Graeme Garden OBE | |
---|---|
Birth name | David Graeme Garden |
Born | Aberdeen, Scotland | 18 February 1943
Medium | Stand-up, radio, stage, television |
Nationality | British |
Education | Repton School |
Alma mater | University of Cambridge |
Years active | 1964–present |
Spouse |
|
Children | 3 |
Notable works and roles | I'm Sorry, I'll Read That Again (1965–1973) Twice a Fortnight (1967) Broaden Your Mind (1968–1969) The Goodies (1970–1982) I'm Sorry I Haven't a Clue (1972–) |
David Graeme Garden OBE (born 18 February 1943) is a Scottish comedian, actor, author, artist and television presenter, best known as a member of the Goodies and a regular panellist on I'm Sorry I Haven't a Clue . [1] [2] [3]
Garden was born in Aberdeen, Scotland, and raised in Preston, Lancashire, England, only son (with a daughter) of Robert Symon Garden (1910–1982), an eminent orthopaedic surgeon who created the Garden classification of hip fractures, and his wife Janet Ann (née McHardy). R. S. Garden's parents, John and Elizabeth, farmed at Macduff, Banff and Buchan, Aberdeenshire. [4] [5] Garden was educated at Repton School, and studied medicine at Emmanuel College, Cambridge, where he joined the Cambridge University Footlights Dramatic Club and served as its president in 1964, while also performing in the 1964 Footlights revue, Stuff What Dreams Are Made Of at the Edinburgh Festival Fringe. [1]
Garden qualified in medicine at King's College London, but has never practised.

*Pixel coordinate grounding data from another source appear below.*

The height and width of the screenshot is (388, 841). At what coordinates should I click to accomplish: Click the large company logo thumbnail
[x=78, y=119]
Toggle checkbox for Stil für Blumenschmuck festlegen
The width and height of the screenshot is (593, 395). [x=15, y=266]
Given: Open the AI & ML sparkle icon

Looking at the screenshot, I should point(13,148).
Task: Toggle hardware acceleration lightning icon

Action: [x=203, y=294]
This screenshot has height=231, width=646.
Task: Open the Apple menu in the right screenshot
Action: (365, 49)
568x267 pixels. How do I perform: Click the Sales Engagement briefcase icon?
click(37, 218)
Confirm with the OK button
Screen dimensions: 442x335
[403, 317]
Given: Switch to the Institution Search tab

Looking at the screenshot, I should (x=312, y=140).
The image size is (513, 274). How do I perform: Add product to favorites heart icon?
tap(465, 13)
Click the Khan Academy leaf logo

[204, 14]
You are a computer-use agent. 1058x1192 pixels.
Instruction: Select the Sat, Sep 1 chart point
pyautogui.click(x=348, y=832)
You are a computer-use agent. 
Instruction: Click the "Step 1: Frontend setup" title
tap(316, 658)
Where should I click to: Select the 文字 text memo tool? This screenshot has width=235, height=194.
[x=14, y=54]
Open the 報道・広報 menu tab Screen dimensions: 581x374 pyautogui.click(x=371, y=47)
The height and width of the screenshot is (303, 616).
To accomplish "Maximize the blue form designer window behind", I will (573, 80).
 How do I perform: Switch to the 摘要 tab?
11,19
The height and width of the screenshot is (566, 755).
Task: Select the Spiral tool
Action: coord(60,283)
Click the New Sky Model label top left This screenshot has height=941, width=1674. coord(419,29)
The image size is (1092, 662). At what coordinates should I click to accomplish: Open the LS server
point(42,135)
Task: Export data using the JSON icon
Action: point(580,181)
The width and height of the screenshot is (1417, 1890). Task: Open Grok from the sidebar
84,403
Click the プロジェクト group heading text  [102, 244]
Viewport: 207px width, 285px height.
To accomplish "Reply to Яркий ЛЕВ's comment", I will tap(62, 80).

Asked how he justified making jokes rather than saving lives, he answered: [6]
I don't think I would have done it as well. It's an interesting question – whether you've contributed more to the vast store of human enjoyment by doing comedy or by being a doctor, but the answer for me is that I don't think I would have been as successful or as happy being a doctor.
Garden was co-writer and performer in the classic BBC radio comedy sketch show, I'm Sorry, I'll Read That Again , in the late 1960s. Garden was studying medicine during the first few series of the show, this commitment making cast membership difficult for him during the third series as he was following a midwifery course in Plymouth. However, he continued sending in scripts for the radio show by mail, and he rejoined the cast upon his return to his medical studies in London. [7] On several occasions, his medical qualifications are lampooned in the show; in the 25th Anniversary Show, David Hatch asks him if he is still a writer. Garden: "Here's something I wrote this morning". Hatch: "It's a prescription". "Yes," says Garden, "but it's a funny one..."
Garden was a permanent panellist on the long-running BBC Radio improvisation show I'm Sorry I Haven't a Clue , in a cast which included Tim Brooke-Taylor, for almost fifty years. He also starred in and co-wrote, with Barry Cryer, You'll Have Had Your Tea , a direct spin-off of ISIHAC, and has contributed to several books from the series including guides to the game Mornington Crescent.
Garden wrote for and appeared with Barry Cryer and Alison Steadman in the 1989 BBC radio comedy sketch show The Long Hot Satsuma . Garden had a role in Paul B. Davies' 2000 radio play Spy Nozy and the Poets. In 2001 and 2002, Garden wrote for and appeared in the BBC radio comedy sketch show The Right Time, along with Eleanor Bron, Paula Wilcox, Clive Swift, Roger Blake and Neil Innes. He was also script editor for The Hudson and Pepperdine Show .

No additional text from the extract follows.